Erich Fromm, the neo-Freudian psychoanalyst, identified in the 1940s the emergence of the “personality market,” in which success in particular fields depends on the ability to “put across” one’s personality in competition with many others, which shapes the attitude toward oneself. This has become what we’ve known as personal branding. Social media has blurred the lines between work and private life, making personal branding exhausting.

“If you are treating yourself as in a marketplace of personality or having a brand, then technically everything becomes work (and you feel busy),” said author/executive coach Brad Stulberg as a guest on the Deep Questions podcast with Cal Newport. “It’s not just the cultural pressure of work, but ‘My brand is being responsive’ and ‘I need to pose for the perfect picture on Instagram because, to have capital in my friend group, I need to look really pretty for this picture’ … that’s work.”

Another problem about sharing your accomplishments is the danger of giving yourself a false sense that you’ve “arrived.” Social scientists have called this the Intention Behavior Gap, in which people share their identity-related goals publicly, only to develop a premature sense of possessing the aspired identity.

The advice here is not just skipping the post telling everyone you’ve been accepted into a doctoral program until you’ve defended your dissertation, but also to raise your standards for what is an accomplishment. Too often people think they are building social capital and affirmation online for having eaten at a restaurant instead of, say, finishing a novel.

Here are a few more tips for sharing your career accomplishments:

Let others do it for you. Share your achievements with your university’s public relations office, dean’s office, or department chair for them to spread the word.

Include and credit others. This is a type of humble brag, but next time you share something you did, make it about something “we” did as an institution or department. Thank those who served alongside you on your accreditation committee, brag about your student research assistants, or just say what an honor it is to work at your university to be able to achieve X, Y, or Z.

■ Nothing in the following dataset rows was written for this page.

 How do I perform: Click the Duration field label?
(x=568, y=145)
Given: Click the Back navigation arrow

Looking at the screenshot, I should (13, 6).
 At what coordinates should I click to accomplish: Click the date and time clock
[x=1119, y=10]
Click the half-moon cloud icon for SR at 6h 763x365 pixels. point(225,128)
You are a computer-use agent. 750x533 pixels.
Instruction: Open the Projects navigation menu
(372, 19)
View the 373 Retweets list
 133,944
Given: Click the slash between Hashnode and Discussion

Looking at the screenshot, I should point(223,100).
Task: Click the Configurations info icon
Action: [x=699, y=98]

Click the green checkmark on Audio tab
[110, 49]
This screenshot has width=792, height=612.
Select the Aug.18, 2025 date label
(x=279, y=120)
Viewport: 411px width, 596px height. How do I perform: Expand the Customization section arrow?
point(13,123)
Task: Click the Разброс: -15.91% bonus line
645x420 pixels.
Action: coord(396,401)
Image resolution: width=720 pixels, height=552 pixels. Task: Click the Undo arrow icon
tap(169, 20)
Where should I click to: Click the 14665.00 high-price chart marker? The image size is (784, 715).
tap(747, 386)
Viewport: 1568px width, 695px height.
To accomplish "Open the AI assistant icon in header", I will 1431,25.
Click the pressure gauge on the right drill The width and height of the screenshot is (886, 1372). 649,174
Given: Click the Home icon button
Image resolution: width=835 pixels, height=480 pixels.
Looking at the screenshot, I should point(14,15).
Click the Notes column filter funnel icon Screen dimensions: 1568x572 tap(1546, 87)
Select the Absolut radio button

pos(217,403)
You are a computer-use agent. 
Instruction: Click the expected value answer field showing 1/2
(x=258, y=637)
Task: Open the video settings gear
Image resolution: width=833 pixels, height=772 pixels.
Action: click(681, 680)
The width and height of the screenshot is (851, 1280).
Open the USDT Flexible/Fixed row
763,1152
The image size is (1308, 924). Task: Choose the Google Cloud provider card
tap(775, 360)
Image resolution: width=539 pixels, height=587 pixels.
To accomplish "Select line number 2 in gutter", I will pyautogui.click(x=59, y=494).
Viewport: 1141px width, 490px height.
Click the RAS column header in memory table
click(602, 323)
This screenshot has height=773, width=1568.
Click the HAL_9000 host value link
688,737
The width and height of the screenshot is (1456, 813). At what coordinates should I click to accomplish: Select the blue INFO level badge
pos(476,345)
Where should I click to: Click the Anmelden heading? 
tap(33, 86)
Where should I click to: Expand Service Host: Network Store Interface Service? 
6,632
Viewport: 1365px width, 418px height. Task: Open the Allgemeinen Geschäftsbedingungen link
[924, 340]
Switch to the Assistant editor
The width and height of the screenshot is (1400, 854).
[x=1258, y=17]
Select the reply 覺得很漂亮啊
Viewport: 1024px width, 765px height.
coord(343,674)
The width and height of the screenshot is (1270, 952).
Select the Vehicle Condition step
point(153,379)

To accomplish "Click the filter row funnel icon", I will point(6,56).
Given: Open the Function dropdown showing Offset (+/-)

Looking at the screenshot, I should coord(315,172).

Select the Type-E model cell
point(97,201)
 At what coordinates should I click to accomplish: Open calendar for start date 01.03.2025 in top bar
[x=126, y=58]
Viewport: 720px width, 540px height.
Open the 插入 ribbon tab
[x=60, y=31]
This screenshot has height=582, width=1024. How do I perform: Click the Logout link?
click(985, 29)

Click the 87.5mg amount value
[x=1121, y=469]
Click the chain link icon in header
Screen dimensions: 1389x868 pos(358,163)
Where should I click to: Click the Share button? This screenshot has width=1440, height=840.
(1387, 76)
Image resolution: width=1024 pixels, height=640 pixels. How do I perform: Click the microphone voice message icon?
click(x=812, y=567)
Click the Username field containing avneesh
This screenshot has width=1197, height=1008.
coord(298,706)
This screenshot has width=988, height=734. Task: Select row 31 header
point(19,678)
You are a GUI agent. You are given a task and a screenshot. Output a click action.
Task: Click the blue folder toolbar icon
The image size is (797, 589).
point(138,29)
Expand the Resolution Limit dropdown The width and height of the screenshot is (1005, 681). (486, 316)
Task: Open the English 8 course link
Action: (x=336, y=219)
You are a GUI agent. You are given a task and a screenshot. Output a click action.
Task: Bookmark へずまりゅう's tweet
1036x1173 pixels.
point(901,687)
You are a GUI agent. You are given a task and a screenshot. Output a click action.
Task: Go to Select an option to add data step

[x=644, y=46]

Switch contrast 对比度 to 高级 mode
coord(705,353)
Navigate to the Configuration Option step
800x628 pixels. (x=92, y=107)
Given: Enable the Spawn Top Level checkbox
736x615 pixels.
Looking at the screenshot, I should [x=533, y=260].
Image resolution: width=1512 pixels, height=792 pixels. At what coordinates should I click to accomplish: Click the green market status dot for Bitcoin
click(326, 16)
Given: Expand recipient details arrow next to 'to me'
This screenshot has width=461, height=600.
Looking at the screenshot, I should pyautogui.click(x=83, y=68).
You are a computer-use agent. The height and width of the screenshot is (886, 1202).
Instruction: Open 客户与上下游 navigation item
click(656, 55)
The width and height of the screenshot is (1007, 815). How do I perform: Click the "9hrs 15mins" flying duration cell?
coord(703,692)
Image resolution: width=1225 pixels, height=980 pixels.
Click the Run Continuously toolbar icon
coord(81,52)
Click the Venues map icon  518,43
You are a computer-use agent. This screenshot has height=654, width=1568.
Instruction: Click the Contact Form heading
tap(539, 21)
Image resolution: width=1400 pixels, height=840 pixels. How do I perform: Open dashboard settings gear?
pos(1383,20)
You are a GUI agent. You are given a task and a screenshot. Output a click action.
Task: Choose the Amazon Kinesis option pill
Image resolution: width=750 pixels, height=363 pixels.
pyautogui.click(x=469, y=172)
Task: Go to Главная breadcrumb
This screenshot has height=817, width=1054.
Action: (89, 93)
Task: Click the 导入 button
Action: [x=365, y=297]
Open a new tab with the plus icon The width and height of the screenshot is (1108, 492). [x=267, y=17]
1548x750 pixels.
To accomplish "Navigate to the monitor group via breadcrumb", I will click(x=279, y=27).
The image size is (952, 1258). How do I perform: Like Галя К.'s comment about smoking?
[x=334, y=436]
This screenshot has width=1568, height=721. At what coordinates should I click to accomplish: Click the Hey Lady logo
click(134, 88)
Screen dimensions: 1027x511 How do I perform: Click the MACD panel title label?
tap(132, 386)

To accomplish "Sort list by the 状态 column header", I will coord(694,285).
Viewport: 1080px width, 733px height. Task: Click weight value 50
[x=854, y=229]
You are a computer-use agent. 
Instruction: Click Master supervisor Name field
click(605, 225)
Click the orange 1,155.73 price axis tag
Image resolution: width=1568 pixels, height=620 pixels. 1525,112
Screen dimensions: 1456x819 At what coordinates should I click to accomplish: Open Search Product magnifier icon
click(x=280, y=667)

Keep a private journal. Write down your successes and failures each day in a journal that you don’t intend to share with the world. This will help you correct for the performative bias and see your accomplishments as reality.

Don’t mix business with pleasure. Stulberg keeps certain areas of his life private so they don’t feel like work. Try only tweeting or posting updates about career-related activities and moderate your time on social media so you aren’t constantly maintaining your personal brand.

You do you. This is rather trite advice to end on, but if you read this article and you still don’t care about seeming egocentric, or if any of the other risks seem worth the reward of possibly getting the job you want, that’s perfectly fine. Be yourself. But don’t expect others to always be focused on you. Brand fatigue exists for the business and the person.